**Your instructions**. Can you reproduce the data beneath, keeping every line exact?

**Records provided**.
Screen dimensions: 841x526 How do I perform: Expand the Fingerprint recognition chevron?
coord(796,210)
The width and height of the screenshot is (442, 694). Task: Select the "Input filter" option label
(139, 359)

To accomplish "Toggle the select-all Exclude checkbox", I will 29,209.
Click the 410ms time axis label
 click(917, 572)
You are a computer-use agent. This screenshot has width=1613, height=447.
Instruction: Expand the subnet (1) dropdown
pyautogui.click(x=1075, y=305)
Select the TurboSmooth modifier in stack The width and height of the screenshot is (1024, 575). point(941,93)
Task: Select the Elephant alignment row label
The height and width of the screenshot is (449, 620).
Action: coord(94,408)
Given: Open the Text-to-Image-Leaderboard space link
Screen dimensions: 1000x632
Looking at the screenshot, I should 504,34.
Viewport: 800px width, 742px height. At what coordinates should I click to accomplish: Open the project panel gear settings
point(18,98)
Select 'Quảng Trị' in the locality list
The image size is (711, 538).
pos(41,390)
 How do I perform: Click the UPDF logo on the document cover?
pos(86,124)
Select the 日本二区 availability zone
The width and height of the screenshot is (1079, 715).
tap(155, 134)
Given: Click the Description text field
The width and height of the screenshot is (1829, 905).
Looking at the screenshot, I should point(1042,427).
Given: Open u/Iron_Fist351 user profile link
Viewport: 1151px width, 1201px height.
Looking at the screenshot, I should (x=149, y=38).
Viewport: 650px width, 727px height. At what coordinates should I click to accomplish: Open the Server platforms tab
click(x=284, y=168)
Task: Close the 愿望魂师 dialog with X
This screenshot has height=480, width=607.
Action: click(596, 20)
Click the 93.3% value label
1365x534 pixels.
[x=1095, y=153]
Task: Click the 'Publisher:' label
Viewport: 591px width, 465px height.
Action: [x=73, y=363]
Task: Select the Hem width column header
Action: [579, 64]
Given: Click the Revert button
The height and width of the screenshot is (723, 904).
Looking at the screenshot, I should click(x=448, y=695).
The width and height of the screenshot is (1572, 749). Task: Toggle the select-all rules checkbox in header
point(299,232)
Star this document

**Output of the task**.
Screen dimensions: 841x526 How do I perform: Expand the Fingerprint recognition chevron?
coord(796,210)
The width and height of the screenshot is (442, 694). Task: Select the "Input filter" option label
(139, 359)

To accomplish "Toggle the select-all Exclude checkbox", I will 29,209.
Click the 410ms time axis label
 click(917, 572)
You are a computer-use agent. This screenshot has width=1613, height=447.
Instruction: Expand the subnet (1) dropdown
pyautogui.click(x=1075, y=305)
Select the TurboSmooth modifier in stack The width and height of the screenshot is (1024, 575). point(941,93)
Task: Select the Elephant alignment row label
The height and width of the screenshot is (449, 620).
Action: coord(94,408)
Given: Open the Text-to-Image-Leaderboard space link
Screen dimensions: 1000x632
Looking at the screenshot, I should 504,34.
Viewport: 800px width, 742px height. At what coordinates should I click to accomplish: Open the project panel gear settings
point(18,98)
Select 'Quảng Trị' in the locality list
The image size is (711, 538).
pos(41,390)
 How do I perform: Click the UPDF logo on the document cover?
pos(86,124)
Select the 日本二区 availability zone
The width and height of the screenshot is (1079, 715).
tap(155, 134)
Given: Click the Description text field
The width and height of the screenshot is (1829, 905).
Looking at the screenshot, I should point(1042,427).
Given: Open u/Iron_Fist351 user profile link
Viewport: 1151px width, 1201px height.
Looking at the screenshot, I should (x=149, y=38).
Viewport: 650px width, 727px height. At what coordinates should I click to accomplish: Open the Server platforms tab
click(x=284, y=168)
Task: Close the 愿望魂师 dialog with X
This screenshot has height=480, width=607.
Action: click(596, 20)
Click the 93.3% value label
1365x534 pixels.
[x=1095, y=153]
Task: Click the 'Publisher:' label
Viewport: 591px width, 465px height.
Action: [x=73, y=363]
Task: Select the Hem width column header
Action: [579, 64]
Given: Click the Revert button
The height and width of the screenshot is (723, 904).
Looking at the screenshot, I should click(x=448, y=695).
The width and height of the screenshot is (1572, 749). Task: Toggle the select-all rules checkbox in header
point(299,232)
Star this document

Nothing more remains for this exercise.